### EXERCISE INPUTS
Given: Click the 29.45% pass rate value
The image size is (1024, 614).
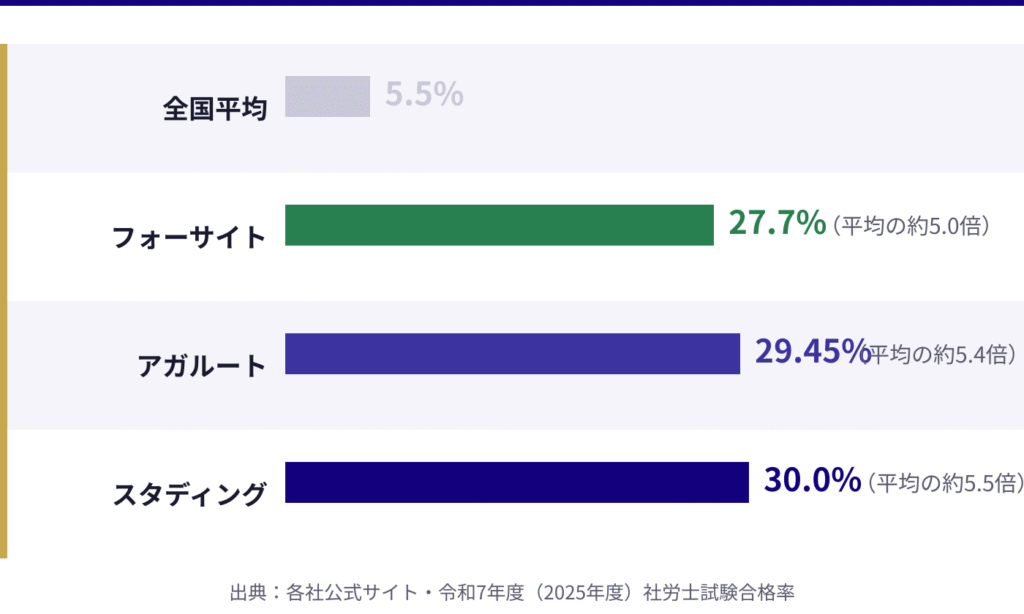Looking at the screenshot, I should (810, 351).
* * *
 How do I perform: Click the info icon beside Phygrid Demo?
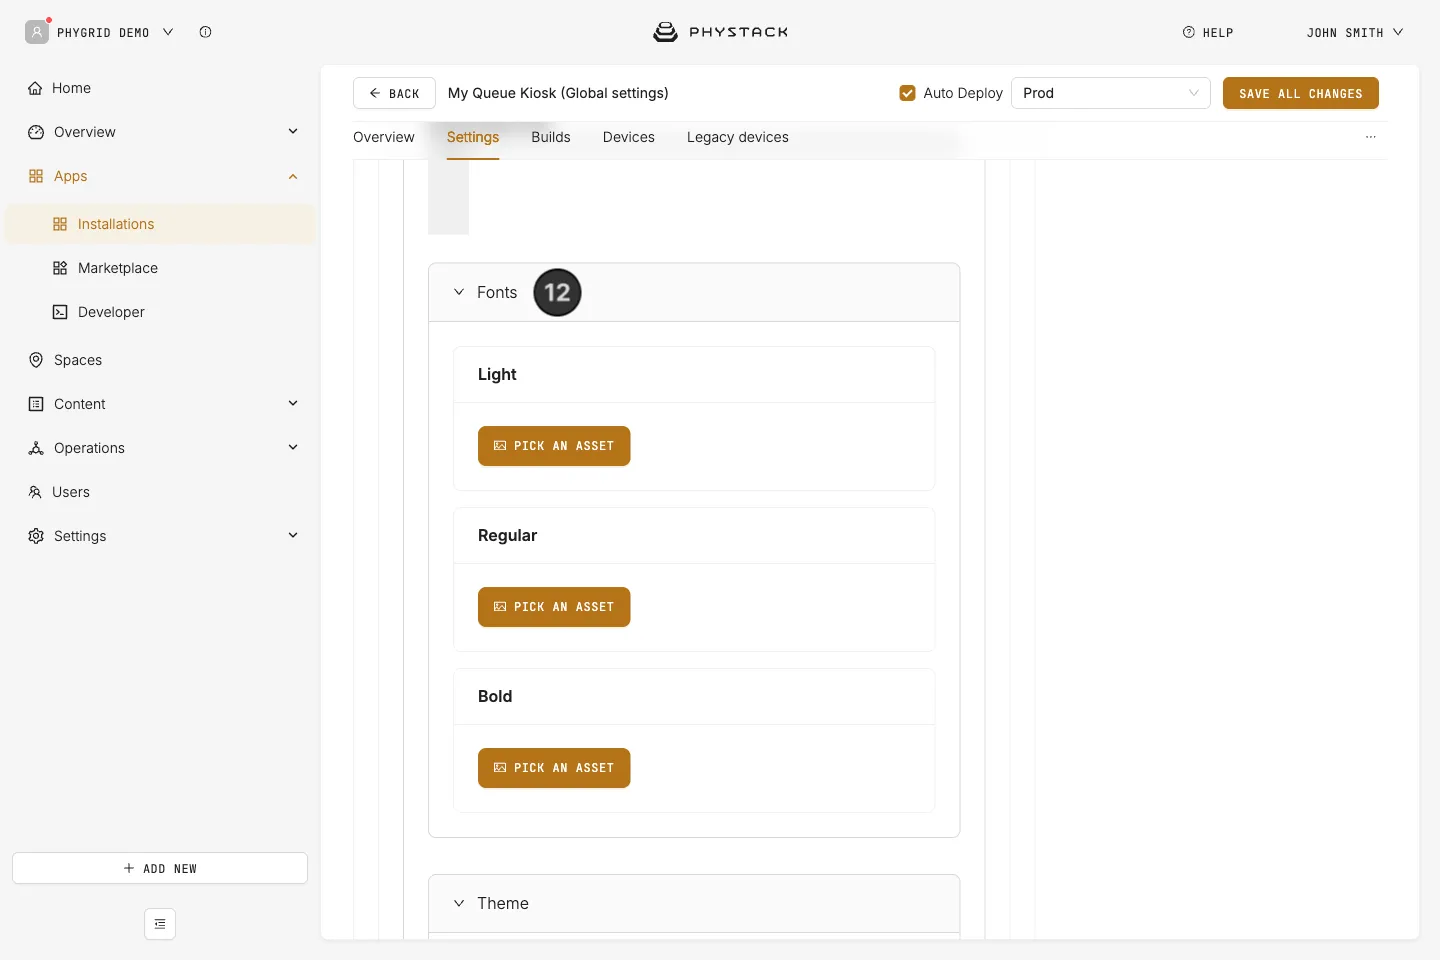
* * *
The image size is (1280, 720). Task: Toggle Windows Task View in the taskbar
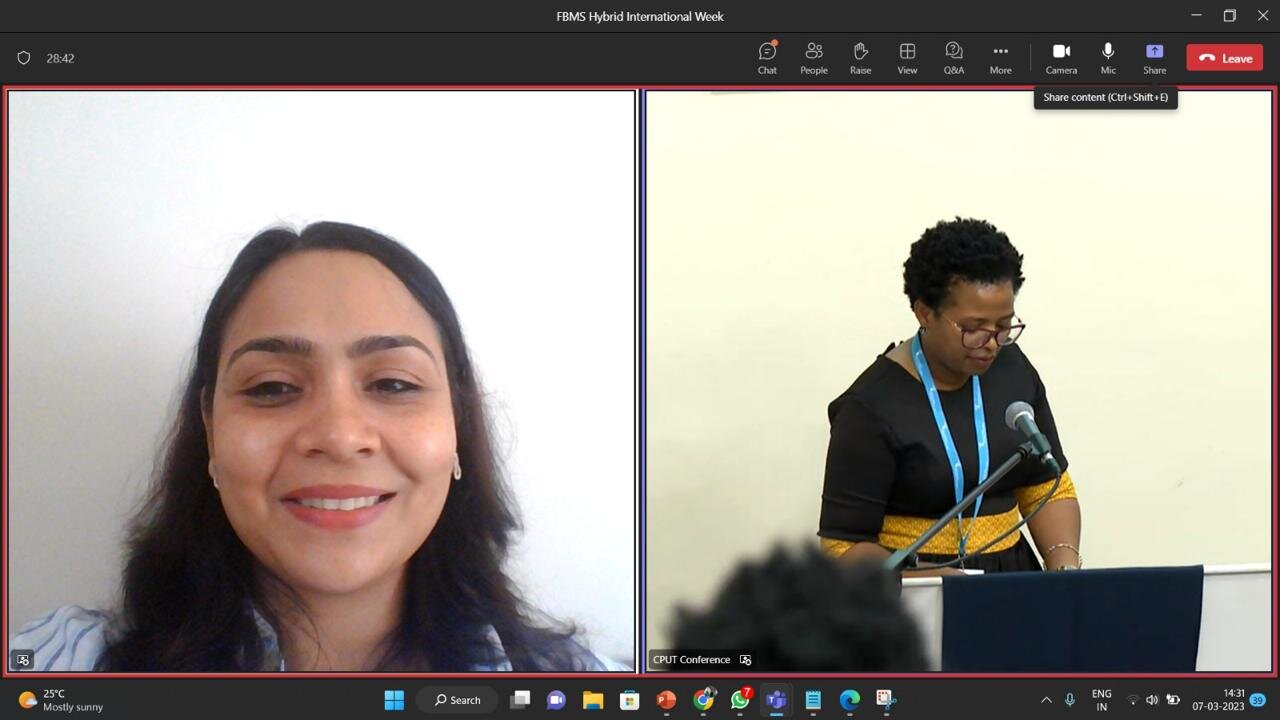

### TASK INSTRUCTIONS
Please tally the lines of the entries that contain the string "Click" and reply with the count alone.

### EXPECTED OUTPUT
2